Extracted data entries
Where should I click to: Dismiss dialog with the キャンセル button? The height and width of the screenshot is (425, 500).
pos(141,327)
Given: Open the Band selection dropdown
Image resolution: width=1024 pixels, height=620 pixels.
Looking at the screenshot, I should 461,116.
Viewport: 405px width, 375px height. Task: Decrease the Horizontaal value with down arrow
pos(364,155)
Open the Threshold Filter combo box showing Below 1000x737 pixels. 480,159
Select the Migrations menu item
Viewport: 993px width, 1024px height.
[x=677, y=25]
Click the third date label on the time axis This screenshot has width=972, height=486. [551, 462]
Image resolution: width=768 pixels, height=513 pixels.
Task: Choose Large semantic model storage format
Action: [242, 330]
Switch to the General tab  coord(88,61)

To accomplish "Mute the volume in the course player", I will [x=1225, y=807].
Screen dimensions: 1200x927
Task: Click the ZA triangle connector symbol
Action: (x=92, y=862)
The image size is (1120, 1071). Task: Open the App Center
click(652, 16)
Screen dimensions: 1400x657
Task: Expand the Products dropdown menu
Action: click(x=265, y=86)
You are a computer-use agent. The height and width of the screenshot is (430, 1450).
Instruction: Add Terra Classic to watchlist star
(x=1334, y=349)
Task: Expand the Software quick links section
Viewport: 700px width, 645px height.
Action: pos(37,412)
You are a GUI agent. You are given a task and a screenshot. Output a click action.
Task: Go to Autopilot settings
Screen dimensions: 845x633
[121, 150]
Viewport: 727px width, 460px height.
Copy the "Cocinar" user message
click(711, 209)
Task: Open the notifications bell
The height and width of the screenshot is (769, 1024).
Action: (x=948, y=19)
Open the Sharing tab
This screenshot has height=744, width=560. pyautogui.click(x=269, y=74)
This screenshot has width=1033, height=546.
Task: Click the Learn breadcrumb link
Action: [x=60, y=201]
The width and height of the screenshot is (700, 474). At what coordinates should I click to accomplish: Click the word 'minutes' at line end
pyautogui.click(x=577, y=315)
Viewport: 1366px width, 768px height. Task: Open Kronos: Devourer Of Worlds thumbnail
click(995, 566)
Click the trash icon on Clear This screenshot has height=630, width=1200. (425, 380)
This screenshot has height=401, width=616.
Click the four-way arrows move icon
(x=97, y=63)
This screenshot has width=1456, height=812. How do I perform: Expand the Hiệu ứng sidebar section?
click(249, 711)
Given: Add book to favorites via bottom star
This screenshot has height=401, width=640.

PROBLEM STATEMENT
The data above must be returned in full, exactly as written.

TASK SOLUTION
Where should I click to: Dismiss dialog with the キャンセル button? The height and width of the screenshot is (425, 500).
pos(141,327)
Given: Open the Band selection dropdown
Image resolution: width=1024 pixels, height=620 pixels.
Looking at the screenshot, I should 461,116.
Viewport: 405px width, 375px height. Task: Decrease the Horizontaal value with down arrow
pos(364,155)
Open the Threshold Filter combo box showing Below 1000x737 pixels. 480,159
Select the Migrations menu item
Viewport: 993px width, 1024px height.
[x=677, y=25]
Click the third date label on the time axis This screenshot has width=972, height=486. [551, 462]
Image resolution: width=768 pixels, height=513 pixels.
Task: Choose Large semantic model storage format
Action: [242, 330]
Switch to the General tab  coord(88,61)

To accomplish "Mute the volume in the course player", I will [x=1225, y=807].
Screen dimensions: 1200x927
Task: Click the ZA triangle connector symbol
Action: (x=92, y=862)
The image size is (1120, 1071). Task: Open the App Center
click(652, 16)
Screen dimensions: 1400x657
Task: Expand the Products dropdown menu
Action: click(x=265, y=86)
You are a computer-use agent. The height and width of the screenshot is (430, 1450).
Instruction: Add Terra Classic to watchlist star
(x=1334, y=349)
Task: Expand the Software quick links section
Viewport: 700px width, 645px height.
Action: pos(37,412)
You are a GUI agent. You are given a task and a screenshot. Output a click action.
Task: Go to Autopilot settings
Screen dimensions: 845x633
[121, 150]
Viewport: 727px width, 460px height.
Copy the "Cocinar" user message
click(711, 209)
Task: Open the notifications bell
The height and width of the screenshot is (769, 1024).
Action: (x=948, y=19)
Open the Sharing tab
This screenshot has height=744, width=560. pyautogui.click(x=269, y=74)
This screenshot has width=1033, height=546.
Task: Click the Learn breadcrumb link
Action: [x=60, y=201]
The width and height of the screenshot is (700, 474). At what coordinates should I click to accomplish: Click the word 'minutes' at line end
pyautogui.click(x=577, y=315)
Viewport: 1366px width, 768px height. Task: Open Kronos: Devourer Of Worlds thumbnail
click(995, 566)
Click the trash icon on Clear This screenshot has height=630, width=1200. (425, 380)
This screenshot has height=401, width=616.
Click the four-way arrows move icon
(x=97, y=63)
This screenshot has width=1456, height=812. How do I perform: Expand the Hiệu ứng sidebar section?
click(249, 711)
Given: Add book to favorites via bottom star
This screenshot has height=401, width=640.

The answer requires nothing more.